”La torre d’avorio” di Paola Barbato, presentato durante l’ultima giornata del Salone Internazionale del Libro di Torino 2025, edito da Neri Pozza, è un libro costituito da tre elementi: una patologia, un luogo e un fatto.
La patologia di Mara è l’aspetto centrale sul quale si articola la vicenda: la protagonista ha la sindrome di Munchhausen per procura, ossia la falsificazione o la produzione di sintomi di un disturbo fisico o psicologico in un’altra persona, in questo caso sua figlia.
La violenza, che è dunque fisica, è portata da una donna a danno di un’altra, da una madre a danno di sua figlia. Durante la conferenza l’autrice si è soffermata proprio su questo aspetto. Infatti, con questo libro, ha cercato di superare tabù ancora fortemente sentiti come la violenza inflitta dalle donne. Afferma che gli uomini sono sì spesso più propensi alla violenza, ma forse per il semplice fatto che le donne, avendo vissuto per secoli in un ambiente limitato e limitante, sono state costrette a sopprimere una loro possibile aggressività.

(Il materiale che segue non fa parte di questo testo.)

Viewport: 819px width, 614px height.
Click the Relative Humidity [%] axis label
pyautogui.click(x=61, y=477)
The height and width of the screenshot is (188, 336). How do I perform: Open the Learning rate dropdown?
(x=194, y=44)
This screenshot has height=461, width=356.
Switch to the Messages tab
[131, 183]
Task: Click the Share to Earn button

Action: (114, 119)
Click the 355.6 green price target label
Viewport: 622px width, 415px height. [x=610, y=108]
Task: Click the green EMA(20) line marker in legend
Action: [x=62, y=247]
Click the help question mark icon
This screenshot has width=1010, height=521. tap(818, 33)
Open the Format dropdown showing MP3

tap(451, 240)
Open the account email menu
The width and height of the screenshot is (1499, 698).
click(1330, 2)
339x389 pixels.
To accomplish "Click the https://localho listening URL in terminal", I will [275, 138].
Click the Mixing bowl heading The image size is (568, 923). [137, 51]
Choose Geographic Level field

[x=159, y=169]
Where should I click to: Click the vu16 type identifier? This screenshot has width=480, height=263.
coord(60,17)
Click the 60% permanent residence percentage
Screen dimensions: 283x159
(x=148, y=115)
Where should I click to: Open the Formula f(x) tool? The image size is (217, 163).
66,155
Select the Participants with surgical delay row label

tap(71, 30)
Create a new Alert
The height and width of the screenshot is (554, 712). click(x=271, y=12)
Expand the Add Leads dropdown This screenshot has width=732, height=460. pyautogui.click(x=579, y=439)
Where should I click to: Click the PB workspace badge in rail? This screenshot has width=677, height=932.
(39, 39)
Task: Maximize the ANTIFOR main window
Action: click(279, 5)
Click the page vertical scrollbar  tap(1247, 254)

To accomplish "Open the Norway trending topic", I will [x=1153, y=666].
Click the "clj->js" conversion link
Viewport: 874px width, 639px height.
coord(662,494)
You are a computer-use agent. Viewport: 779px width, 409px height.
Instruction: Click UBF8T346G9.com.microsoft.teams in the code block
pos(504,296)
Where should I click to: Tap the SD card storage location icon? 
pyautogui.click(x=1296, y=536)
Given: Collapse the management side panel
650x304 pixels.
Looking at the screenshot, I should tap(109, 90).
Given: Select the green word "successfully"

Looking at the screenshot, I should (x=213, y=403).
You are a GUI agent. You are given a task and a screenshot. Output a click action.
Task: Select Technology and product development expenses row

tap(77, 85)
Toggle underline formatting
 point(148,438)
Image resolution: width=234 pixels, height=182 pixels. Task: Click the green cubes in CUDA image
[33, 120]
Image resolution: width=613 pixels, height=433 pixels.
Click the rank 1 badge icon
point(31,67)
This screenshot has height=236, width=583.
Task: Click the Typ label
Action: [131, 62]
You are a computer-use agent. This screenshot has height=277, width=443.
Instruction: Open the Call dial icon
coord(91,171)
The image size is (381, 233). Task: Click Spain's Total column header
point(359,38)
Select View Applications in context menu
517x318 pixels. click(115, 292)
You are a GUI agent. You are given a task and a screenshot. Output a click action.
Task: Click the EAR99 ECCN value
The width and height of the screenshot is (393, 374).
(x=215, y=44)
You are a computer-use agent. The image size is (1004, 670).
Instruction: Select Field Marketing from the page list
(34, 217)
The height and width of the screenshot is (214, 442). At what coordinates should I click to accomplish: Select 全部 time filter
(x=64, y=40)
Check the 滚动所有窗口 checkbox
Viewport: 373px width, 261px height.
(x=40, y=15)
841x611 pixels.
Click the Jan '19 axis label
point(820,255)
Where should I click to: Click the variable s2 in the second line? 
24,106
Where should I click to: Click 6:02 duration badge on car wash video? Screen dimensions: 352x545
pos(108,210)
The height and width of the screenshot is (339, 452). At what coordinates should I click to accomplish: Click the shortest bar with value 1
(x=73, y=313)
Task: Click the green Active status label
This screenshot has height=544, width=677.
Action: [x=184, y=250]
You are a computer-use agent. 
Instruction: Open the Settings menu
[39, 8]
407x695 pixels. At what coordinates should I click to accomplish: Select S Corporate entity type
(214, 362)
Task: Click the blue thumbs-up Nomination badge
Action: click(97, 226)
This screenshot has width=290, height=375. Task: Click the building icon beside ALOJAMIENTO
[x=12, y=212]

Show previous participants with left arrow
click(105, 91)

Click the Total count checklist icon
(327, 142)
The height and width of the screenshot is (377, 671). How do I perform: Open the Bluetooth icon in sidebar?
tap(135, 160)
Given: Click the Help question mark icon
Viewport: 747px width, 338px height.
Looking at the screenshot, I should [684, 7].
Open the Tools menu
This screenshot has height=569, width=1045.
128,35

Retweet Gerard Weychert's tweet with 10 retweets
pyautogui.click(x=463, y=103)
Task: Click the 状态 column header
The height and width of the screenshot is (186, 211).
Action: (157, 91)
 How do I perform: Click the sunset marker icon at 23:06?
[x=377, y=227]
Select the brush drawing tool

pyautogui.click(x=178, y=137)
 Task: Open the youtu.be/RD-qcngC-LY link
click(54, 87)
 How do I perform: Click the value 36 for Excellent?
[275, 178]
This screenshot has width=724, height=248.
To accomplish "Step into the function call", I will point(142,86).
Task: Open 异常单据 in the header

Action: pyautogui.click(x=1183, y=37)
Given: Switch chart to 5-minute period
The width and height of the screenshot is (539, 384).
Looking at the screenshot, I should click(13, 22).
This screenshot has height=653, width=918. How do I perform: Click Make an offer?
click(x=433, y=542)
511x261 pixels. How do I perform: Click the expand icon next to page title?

Dunque Paola Barbato, nello sviluppare il carattere e la personalità di Mara, ha dovuto gestire un personaggio molto complesso: normalmente, sostiene l’autrice, “se hai creato bene un personaggio tante cose vengono da sole perché semplicemente seguono una linea di coerenza”; tuttavia essendo Mara di per sé un personaggio molto incoerente, violenta contro le persone che ama seppure non avendone piena coscienza, ha riscontrata molta difficolta nella stesura del testo.